MADRID, Oct 4 (AFP) - The Spanish and French governments on Monday hailed a "historic" victory against armed Basque separatist group ETA following the weekend arrest in France of ETA's political leader and 16 associates.
"This is a major step towards ending the violence of the terrorist group ETA. ETA's destiny can only be its demise," Spanish Prime Minister Jose Luis Rodriguez Zapatero told reporters.
Zapatero and French President Jacques Chirac lauded the joint efforts of both countries' police forces in dealing ETA its heaviest blow in more than a decade.

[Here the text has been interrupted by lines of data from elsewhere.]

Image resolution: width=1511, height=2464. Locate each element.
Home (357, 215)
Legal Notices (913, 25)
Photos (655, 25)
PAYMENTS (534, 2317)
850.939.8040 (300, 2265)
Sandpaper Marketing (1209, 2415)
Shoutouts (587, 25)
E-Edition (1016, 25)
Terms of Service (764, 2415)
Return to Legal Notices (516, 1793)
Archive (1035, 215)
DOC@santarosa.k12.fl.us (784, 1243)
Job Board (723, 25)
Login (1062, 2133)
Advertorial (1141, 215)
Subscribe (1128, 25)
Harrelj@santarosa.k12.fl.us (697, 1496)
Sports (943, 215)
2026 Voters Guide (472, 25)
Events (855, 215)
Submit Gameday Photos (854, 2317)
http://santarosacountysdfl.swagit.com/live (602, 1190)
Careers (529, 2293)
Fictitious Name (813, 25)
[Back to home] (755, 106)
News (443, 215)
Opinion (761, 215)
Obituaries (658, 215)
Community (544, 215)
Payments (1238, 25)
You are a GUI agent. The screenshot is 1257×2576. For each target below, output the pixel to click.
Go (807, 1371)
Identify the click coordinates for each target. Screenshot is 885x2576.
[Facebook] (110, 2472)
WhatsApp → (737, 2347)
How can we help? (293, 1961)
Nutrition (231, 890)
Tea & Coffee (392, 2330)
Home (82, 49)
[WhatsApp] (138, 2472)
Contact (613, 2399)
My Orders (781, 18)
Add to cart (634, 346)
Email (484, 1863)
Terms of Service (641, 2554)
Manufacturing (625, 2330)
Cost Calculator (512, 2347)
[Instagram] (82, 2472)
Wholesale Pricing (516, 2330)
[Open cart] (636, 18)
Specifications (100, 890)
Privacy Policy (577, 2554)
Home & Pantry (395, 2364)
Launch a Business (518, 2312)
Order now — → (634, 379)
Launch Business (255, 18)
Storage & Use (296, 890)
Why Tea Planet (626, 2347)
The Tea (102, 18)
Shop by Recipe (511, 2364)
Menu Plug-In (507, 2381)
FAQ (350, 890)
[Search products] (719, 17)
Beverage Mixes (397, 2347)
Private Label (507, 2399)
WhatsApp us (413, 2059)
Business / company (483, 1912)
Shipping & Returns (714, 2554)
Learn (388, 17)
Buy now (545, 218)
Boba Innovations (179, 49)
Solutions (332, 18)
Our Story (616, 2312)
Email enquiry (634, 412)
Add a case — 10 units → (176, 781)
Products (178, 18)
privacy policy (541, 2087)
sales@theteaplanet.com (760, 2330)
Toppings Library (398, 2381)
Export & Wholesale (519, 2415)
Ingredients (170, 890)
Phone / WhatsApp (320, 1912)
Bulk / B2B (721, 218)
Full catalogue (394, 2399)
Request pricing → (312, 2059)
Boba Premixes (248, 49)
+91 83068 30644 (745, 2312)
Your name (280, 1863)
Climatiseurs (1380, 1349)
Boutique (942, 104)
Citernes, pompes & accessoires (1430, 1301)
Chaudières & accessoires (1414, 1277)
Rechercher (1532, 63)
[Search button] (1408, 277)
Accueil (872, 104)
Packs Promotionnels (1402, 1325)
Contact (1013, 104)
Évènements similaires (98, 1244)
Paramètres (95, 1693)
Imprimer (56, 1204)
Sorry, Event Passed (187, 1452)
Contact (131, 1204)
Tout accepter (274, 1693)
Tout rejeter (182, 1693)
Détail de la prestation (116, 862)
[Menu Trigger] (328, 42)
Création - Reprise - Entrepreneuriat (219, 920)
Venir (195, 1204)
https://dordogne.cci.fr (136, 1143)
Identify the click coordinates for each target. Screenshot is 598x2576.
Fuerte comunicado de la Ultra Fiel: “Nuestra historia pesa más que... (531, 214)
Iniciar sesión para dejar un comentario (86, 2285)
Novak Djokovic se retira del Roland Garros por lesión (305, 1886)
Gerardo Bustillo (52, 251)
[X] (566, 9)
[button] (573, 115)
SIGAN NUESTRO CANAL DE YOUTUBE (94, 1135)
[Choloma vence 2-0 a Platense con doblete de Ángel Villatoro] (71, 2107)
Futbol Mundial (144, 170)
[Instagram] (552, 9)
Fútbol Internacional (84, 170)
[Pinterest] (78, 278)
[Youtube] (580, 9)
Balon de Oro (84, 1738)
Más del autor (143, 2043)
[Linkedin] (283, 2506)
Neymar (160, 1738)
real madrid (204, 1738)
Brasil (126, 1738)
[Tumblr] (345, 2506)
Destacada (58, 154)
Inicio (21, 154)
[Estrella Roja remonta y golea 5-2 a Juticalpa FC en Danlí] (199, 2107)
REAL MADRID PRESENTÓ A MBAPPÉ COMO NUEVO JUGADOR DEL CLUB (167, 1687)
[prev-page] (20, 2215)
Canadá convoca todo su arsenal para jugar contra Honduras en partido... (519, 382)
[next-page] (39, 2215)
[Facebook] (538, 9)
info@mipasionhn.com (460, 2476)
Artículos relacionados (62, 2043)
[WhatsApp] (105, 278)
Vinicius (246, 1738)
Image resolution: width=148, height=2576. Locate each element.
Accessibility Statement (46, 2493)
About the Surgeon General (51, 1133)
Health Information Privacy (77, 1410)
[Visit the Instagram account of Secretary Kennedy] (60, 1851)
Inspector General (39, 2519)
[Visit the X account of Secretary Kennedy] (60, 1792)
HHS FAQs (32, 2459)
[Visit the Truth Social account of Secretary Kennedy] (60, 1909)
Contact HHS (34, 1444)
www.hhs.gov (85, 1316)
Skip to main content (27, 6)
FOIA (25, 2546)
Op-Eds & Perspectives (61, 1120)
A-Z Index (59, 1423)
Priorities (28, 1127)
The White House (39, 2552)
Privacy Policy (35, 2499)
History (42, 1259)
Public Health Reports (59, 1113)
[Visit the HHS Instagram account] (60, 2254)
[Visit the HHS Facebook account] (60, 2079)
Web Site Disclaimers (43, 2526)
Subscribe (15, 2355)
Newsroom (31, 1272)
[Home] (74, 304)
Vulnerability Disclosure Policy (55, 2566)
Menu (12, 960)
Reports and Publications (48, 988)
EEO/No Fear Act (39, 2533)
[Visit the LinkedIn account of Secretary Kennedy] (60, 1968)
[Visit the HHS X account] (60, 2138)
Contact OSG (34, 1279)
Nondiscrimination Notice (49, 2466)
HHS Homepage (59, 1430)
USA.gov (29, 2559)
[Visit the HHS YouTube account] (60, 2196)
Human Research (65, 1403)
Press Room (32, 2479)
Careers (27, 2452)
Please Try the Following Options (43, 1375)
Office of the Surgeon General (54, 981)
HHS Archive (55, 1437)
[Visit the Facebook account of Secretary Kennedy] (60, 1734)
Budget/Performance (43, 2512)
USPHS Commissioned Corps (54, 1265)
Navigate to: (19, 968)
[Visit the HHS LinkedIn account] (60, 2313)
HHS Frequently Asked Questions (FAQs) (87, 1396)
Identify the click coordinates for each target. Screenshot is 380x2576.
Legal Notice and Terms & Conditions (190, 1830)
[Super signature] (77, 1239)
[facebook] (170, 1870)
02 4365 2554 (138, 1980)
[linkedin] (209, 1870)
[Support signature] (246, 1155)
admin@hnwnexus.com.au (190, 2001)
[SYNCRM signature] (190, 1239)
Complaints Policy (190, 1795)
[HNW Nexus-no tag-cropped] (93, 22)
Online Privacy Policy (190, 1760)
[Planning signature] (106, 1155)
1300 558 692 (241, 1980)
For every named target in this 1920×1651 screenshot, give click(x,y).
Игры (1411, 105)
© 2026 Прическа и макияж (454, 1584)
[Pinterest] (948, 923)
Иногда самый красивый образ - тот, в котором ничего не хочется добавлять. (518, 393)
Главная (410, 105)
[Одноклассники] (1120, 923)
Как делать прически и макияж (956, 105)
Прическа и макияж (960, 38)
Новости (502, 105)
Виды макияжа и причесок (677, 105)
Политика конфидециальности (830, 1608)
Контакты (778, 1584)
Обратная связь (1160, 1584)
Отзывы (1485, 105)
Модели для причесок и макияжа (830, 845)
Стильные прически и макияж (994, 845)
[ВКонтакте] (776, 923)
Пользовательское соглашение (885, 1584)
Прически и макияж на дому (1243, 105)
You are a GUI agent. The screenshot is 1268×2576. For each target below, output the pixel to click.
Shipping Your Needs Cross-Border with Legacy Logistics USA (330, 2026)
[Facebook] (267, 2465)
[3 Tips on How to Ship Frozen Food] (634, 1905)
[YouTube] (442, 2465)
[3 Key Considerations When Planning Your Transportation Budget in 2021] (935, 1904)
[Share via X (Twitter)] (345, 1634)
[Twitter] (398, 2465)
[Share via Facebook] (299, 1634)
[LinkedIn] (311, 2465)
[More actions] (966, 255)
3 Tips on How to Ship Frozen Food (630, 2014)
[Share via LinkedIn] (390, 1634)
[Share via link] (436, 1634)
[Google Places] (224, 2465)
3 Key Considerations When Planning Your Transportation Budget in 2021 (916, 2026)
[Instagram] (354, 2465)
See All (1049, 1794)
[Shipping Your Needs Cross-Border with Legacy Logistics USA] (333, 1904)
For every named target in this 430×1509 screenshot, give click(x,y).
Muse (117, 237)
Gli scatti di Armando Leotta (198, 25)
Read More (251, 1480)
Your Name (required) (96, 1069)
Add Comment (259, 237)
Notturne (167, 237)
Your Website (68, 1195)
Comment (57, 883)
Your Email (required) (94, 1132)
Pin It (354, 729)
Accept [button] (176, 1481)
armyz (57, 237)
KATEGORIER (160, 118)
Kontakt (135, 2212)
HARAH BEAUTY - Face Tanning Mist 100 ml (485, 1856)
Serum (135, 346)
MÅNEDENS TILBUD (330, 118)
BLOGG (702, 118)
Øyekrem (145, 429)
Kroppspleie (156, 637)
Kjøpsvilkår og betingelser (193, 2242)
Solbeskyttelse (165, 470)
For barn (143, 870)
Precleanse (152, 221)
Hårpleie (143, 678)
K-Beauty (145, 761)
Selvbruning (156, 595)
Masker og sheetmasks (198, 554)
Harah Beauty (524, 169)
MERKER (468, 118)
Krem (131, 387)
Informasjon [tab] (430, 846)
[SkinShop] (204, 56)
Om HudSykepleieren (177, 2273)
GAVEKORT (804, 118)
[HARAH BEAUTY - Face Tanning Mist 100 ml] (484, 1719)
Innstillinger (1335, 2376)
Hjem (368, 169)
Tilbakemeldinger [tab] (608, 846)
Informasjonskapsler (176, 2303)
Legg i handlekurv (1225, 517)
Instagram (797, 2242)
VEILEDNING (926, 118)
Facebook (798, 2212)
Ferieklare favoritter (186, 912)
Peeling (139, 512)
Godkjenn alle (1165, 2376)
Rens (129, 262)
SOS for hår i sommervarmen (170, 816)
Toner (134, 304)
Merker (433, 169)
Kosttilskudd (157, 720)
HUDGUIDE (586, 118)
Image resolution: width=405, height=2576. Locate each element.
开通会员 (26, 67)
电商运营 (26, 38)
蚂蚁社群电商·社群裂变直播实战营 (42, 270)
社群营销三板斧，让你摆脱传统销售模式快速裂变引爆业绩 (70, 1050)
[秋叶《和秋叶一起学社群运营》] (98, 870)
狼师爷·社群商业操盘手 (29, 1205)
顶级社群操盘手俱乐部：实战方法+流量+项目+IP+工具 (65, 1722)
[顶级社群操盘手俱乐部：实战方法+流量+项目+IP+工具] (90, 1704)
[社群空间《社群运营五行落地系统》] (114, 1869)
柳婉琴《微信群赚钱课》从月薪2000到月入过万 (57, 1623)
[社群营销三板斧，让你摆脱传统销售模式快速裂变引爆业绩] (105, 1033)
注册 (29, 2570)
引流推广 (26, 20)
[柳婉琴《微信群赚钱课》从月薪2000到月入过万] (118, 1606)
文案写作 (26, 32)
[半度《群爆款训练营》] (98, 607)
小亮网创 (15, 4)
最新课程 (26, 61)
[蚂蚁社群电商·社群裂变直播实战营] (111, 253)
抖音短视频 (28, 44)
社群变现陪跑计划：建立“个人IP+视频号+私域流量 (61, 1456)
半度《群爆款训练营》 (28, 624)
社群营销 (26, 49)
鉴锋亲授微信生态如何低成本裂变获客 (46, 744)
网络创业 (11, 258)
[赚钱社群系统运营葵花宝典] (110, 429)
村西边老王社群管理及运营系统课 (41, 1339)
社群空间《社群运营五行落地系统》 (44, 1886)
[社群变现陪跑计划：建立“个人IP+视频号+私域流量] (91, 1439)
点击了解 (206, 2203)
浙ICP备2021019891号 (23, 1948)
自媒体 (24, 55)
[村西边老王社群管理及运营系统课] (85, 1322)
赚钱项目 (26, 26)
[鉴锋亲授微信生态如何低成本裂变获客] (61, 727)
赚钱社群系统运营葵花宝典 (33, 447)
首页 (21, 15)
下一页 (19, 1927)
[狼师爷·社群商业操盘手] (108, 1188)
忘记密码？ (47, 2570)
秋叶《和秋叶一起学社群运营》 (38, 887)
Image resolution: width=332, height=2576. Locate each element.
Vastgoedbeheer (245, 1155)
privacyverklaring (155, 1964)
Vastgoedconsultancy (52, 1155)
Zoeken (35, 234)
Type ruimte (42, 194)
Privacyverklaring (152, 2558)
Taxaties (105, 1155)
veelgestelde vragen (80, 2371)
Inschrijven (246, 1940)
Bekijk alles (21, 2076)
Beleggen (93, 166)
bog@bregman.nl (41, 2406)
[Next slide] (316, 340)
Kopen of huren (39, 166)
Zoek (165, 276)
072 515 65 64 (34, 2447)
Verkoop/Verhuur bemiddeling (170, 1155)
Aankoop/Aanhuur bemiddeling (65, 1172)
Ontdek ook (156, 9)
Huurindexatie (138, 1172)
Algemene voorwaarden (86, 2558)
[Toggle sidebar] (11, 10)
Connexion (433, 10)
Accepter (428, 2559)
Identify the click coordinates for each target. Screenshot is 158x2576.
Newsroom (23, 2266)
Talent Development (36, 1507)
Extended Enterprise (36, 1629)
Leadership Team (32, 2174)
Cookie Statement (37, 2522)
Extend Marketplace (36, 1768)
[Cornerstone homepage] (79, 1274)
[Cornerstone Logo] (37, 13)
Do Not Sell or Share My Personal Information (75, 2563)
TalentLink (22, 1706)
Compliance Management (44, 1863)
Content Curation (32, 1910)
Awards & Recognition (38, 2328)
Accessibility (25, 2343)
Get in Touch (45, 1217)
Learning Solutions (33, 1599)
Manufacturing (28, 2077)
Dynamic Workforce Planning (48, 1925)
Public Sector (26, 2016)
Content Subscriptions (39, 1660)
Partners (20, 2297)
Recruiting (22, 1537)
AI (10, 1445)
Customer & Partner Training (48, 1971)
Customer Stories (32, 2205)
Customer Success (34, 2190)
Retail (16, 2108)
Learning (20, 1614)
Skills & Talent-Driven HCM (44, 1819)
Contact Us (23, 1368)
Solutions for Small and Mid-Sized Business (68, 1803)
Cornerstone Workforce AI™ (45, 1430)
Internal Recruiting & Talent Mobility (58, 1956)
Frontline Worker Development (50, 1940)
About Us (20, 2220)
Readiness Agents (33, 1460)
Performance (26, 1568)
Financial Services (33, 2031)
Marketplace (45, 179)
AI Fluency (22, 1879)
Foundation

In a telephone call to Chirac, Zapatero passed on "the thanks of the Spanish government and the people" to France for tracking the ETA members down.
Chirac replied that "this was the result of exemplary Franco-Spanish cooperation which we must pursue resolutely."
Zapatero stressed earlier that ETA had "to understand that, in a democracy, political objectives can only be laid down through words and ideas, never through violence."
Florencio Dominguez, an expert on Basque affairs, told AFP that whereas ETA had managed to bounce back from previous "decapitations of its leadership," "this time it will do so with much less force."
The Spanish political establishment's optimism came the day after French authorities reported the arrest of 17 people including Mikel "Antza" Albizu Iriarte, ETA's political leader and chief theoretician, and his partner, Soledad "Anboto" Iparragirre Genetxea, a suspected former military chief of the group, in the Pyrenees-Atlantiques region near the Spanish border.
Spain's public prosecutor has called for Iparraguirre, suspected of more than a dozen killings, to be extradited to Spain, judicial sources said Monday.
The sources added that Spanish judge Baltasar Garzon would seek to question "Antza" in France, having four years ago opened an investigation into the same suspect for "belonging to an armed group."